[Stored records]

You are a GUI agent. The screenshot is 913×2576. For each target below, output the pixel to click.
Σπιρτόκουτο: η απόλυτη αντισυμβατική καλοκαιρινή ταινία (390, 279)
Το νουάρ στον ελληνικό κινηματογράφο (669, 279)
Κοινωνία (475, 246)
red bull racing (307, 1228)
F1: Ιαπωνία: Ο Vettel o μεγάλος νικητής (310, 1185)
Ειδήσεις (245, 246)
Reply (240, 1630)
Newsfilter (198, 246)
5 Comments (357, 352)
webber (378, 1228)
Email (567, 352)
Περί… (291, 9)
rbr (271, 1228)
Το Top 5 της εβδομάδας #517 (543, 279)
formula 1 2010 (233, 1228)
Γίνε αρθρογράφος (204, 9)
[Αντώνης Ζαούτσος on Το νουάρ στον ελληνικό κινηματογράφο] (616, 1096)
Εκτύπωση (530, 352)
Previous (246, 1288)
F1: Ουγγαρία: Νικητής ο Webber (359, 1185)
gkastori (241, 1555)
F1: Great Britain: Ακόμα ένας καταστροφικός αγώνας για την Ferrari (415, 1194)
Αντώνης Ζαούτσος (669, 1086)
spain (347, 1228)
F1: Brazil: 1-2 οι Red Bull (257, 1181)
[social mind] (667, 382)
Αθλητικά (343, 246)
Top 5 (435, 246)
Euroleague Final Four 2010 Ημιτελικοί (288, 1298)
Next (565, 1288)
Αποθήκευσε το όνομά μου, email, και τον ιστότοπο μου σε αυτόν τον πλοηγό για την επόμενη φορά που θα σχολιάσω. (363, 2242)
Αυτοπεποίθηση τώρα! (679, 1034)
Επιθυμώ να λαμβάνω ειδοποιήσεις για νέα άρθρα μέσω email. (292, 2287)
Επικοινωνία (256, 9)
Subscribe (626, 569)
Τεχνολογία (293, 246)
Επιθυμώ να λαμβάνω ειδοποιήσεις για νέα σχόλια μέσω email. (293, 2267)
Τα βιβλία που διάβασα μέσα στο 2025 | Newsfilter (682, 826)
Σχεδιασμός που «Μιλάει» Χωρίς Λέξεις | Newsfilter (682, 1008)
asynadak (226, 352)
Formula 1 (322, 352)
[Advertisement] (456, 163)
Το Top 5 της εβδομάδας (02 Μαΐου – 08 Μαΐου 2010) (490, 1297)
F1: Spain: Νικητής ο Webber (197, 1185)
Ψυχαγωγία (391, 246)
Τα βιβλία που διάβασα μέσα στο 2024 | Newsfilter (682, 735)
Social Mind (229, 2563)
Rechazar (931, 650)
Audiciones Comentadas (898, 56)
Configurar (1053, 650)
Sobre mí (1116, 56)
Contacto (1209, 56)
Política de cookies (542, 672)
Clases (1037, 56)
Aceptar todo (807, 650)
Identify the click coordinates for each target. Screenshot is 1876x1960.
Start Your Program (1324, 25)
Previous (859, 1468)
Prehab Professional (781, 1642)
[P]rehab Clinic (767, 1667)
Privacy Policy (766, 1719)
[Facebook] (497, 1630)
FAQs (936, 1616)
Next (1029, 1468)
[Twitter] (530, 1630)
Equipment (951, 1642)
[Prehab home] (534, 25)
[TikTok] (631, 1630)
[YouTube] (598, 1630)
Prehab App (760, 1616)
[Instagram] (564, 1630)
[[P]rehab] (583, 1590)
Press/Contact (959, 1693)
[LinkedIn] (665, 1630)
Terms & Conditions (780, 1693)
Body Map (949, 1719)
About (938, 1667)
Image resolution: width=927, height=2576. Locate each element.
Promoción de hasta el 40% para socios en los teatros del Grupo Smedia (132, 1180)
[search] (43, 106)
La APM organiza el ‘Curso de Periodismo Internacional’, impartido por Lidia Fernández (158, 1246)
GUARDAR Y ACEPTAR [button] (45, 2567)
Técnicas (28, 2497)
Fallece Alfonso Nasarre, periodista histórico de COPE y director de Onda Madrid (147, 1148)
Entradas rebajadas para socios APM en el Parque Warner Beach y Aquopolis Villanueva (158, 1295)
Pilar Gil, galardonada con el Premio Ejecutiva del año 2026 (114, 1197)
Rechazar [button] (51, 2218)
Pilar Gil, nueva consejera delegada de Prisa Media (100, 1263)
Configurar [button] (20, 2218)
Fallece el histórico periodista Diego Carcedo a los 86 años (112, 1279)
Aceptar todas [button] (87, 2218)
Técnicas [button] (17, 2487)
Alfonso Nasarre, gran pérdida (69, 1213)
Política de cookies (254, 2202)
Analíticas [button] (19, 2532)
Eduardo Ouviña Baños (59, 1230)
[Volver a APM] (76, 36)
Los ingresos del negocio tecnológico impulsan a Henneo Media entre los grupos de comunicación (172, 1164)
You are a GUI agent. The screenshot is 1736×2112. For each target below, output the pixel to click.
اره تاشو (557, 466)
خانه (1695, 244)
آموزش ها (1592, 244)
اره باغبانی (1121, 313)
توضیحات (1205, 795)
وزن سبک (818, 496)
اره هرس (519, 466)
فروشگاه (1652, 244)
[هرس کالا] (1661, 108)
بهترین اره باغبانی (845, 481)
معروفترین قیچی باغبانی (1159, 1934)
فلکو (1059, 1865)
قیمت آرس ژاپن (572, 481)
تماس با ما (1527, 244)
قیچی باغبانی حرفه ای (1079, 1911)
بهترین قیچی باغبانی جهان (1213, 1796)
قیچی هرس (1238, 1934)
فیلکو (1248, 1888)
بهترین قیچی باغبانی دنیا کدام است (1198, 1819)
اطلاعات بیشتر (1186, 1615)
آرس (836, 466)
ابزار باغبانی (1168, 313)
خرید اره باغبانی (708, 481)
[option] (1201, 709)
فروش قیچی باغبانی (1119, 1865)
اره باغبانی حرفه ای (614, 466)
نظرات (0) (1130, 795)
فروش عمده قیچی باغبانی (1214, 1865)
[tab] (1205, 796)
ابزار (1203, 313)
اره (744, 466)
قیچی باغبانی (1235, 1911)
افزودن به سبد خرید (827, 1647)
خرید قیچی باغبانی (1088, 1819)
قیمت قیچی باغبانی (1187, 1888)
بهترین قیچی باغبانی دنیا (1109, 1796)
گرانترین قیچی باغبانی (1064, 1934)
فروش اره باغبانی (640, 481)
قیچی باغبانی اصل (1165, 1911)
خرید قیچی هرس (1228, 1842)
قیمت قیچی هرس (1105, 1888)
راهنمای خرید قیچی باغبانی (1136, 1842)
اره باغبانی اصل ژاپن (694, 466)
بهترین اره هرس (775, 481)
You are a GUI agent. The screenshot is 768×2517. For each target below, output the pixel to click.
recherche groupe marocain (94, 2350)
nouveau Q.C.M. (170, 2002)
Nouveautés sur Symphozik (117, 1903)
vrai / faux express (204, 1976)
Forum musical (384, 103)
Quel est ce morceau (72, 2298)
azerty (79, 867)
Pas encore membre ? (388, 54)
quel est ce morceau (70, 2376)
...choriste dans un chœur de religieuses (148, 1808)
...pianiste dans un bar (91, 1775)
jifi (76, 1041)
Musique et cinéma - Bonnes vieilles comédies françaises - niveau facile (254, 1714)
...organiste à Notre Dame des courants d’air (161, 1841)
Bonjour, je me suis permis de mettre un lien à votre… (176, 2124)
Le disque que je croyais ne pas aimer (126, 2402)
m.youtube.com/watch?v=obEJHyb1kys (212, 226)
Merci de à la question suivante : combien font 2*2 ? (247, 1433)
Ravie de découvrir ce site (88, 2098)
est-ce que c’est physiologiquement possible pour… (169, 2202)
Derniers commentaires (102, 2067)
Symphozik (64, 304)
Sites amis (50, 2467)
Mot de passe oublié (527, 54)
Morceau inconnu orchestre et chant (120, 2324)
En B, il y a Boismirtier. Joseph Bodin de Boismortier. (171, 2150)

### DIRECTIONS
For the word "pixel", state how many lines of the entries contain it, with nothing else.

### SOLUTION
3